[Extracted records]
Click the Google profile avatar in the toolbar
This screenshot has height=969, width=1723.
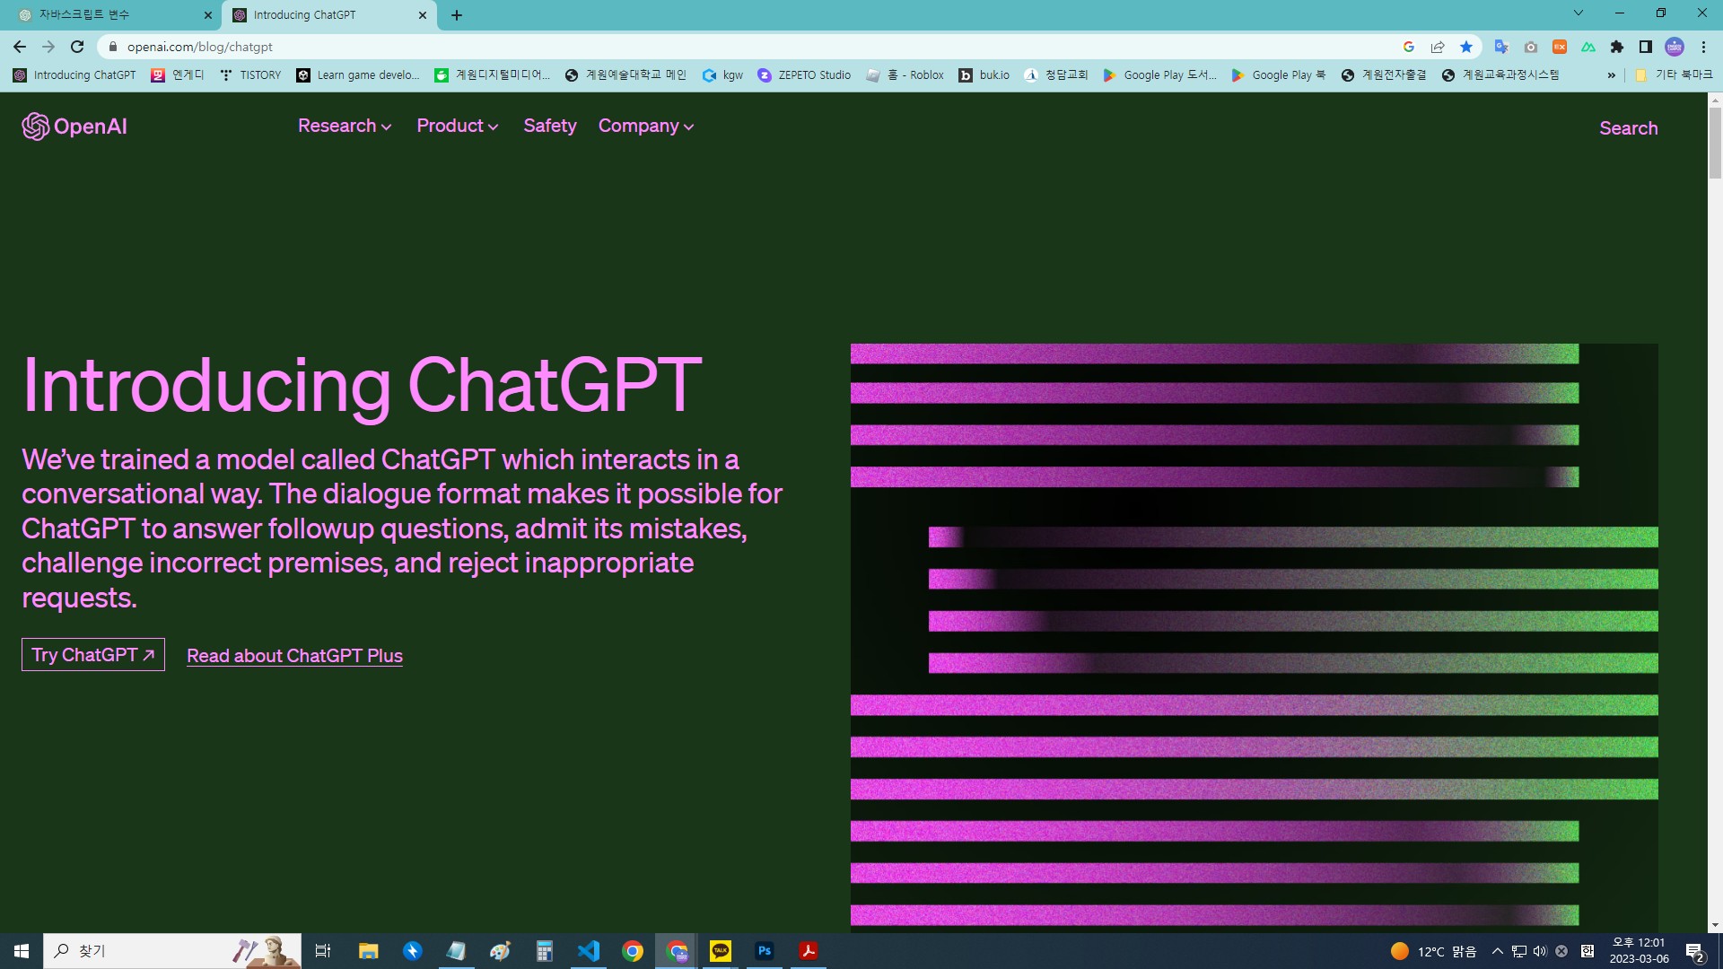point(1675,47)
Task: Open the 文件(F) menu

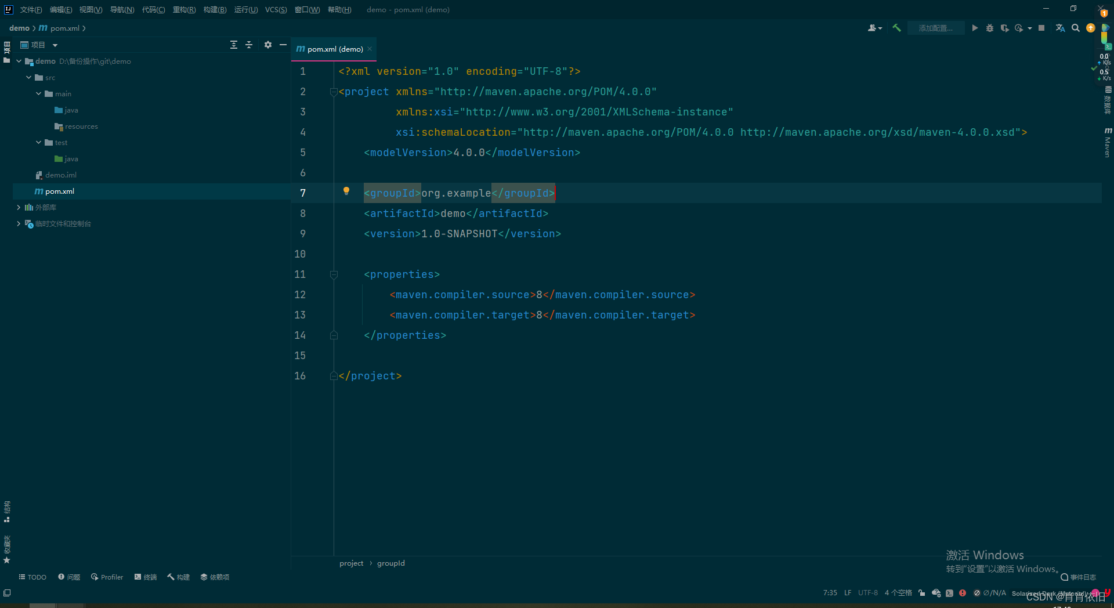Action: coord(31,9)
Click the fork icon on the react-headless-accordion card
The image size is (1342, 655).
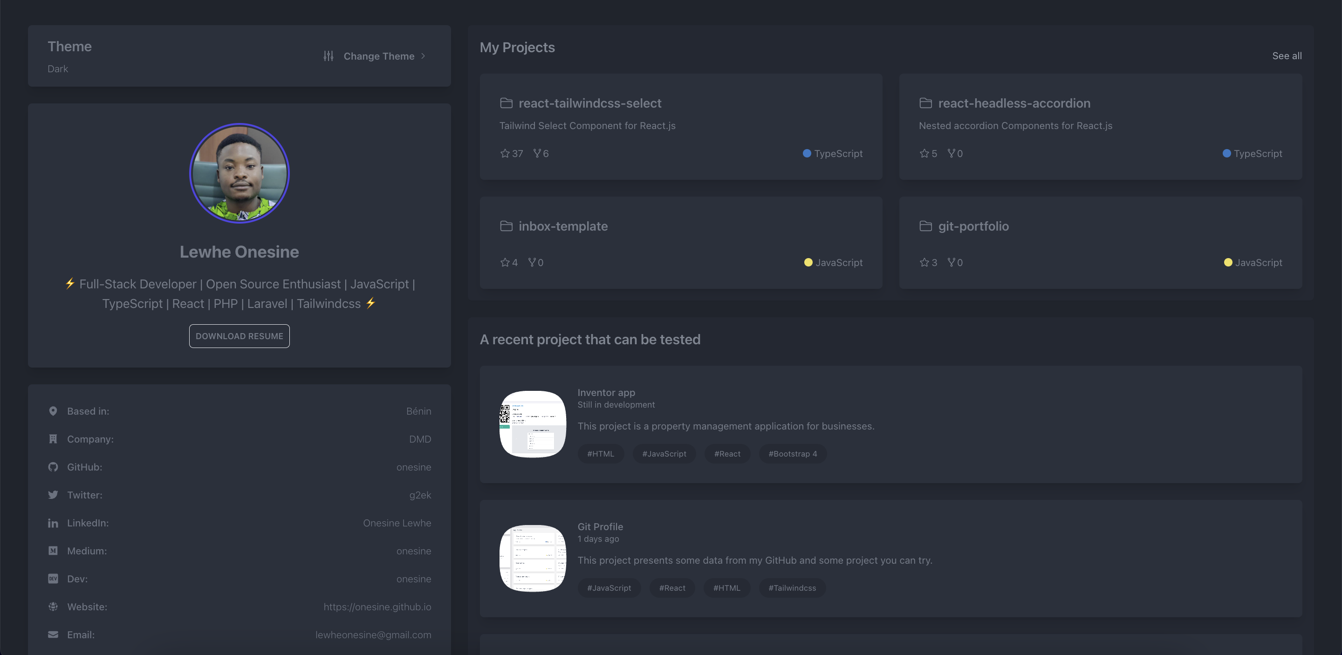pos(951,153)
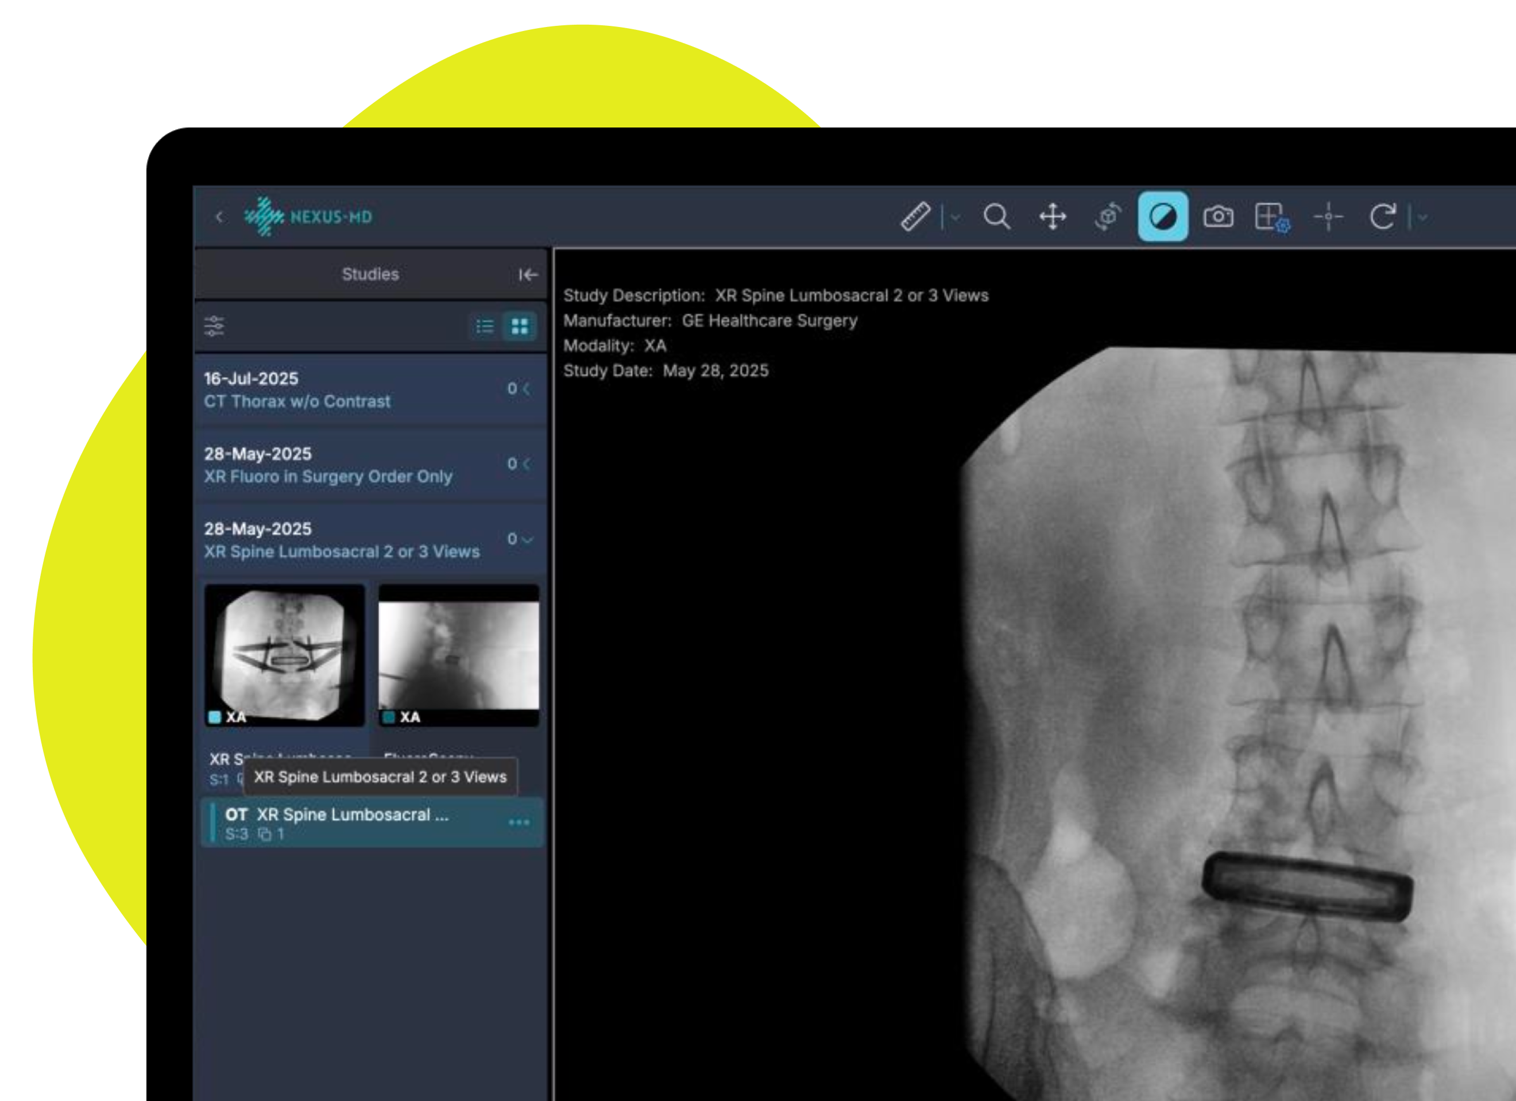Capture a screenshot with the camera tool
Image resolution: width=1516 pixels, height=1101 pixels.
(x=1219, y=216)
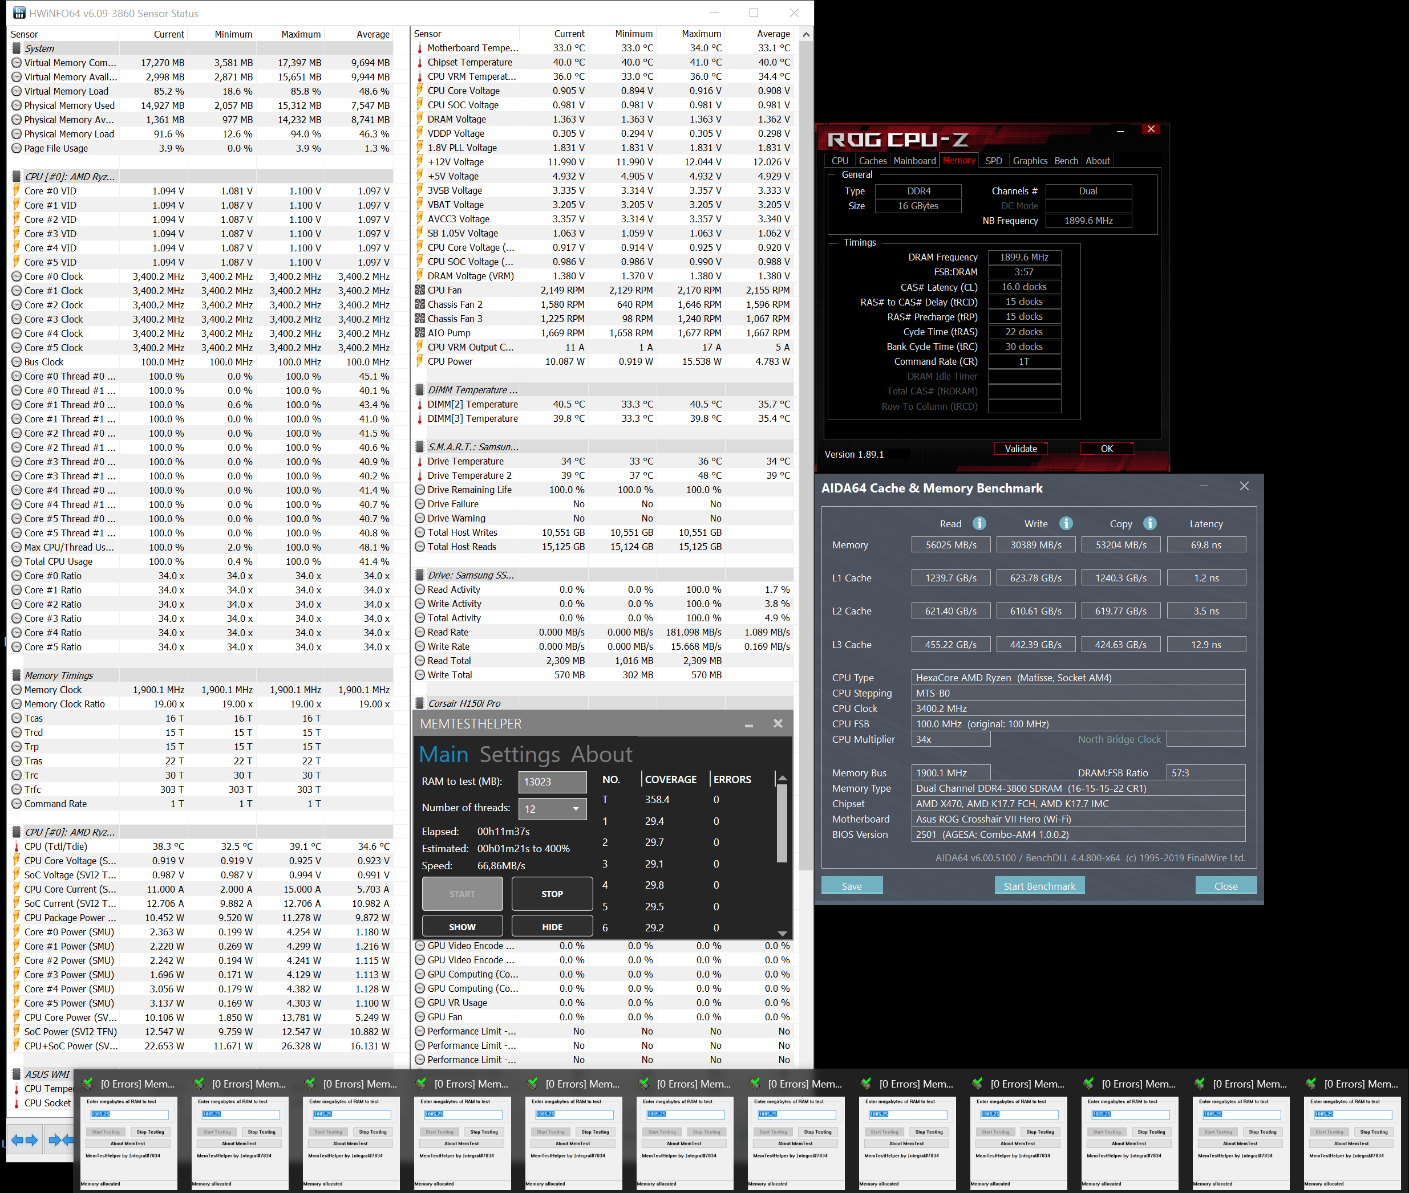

> About this task
Check the data above and report how many lines include the word "Click", using a bare number.

> Response below
2